Week 8\Place vs. Non-Place\Marian Portugal

Week 8’s topic of Space made me really think about the physical aspects of my everyday life.  Everything takes up space:  the home I live in, all of my belongings, the air I breathe, etc.  Of course I was aware of this, but then I started wondering how important all of these aspects of my life are, and if the space they take up is really worth it.  In other words, I questioned whether or not something else was more important that it should replace something else already there. 

Marc Agué’s concept of Place/Non-place increased my curiosity about these facets of my life, except at a higher level.  Instead of objects, I began thinking about actual places.  After researching and reading about Agué’s work, I wondered what draws the line between a place and a non-place.  According to Agué, ‘If place can be defined as relational, historical and concerned with identity, then a space which can not be defined as relational, or historical, or concerned with identity will be a non-place.’  Some examples that Agué defined as non-places include airports, motorways, large supermarkets, and passenger transit lounges.  His rationality is that as advancements in technology continue, things are moving faster.  Instead of having to drive to certain areas, we can take a bullet train or fly there.  Instead of having to withdraw money directly from the bank, we now have credit cards, debit cards, ATM’s, and pin numbers.  All of these result in an excess of time and space.  This excess time and space, therefore, results in and cause non-places, where temporary space for passage, communication, and consumption occur. 
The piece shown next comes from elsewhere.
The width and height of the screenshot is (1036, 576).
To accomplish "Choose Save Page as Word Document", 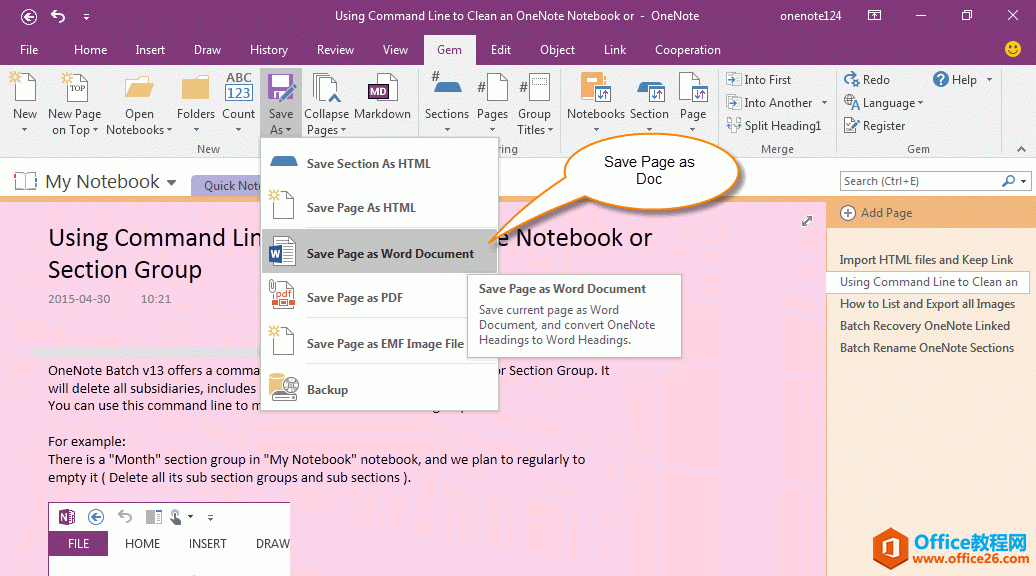I will (x=390, y=253).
What if, however, a certain location has no relational, historical, or identity concern on the societal level, but does at the individual level?  Does that make a difference in whether something is a place or non-place?  For example, what if someone reunites with his or her long lost father for the first time at an airport?  That definitely counts as being concerned with identity on the personal level, so does that change that airport to a place?

What about the opposite situation like historical places like the Grand Canyon for example?  If someone has never been there or heard of this place, then it does not make any difference in his or her life and has no impact on who they are.  So, is it a non-place?

This is where I found a possible flaw in Augé’s concept.  I think his definition of a non-place was too vague, in which he did not specify if it applies to his opinion, society’s general view, or an individual’s view of a certain area will define a place from a non-place.  Everyone is different, with different views, beliefs, values, and experiences.  Because of this, someone can consider something as a place while someone else will say it’s a non-place. 

Finally, I want to explore what our world would be like if everyone had the same definitions of places and non-places, and if these non-places did not exist.  How much free space would result?  I think that this can potentially show how advanced our world’s technology is and how excessive our time and space has become, in which we no longer feel any importance or respect to relational, historical, or identity concern.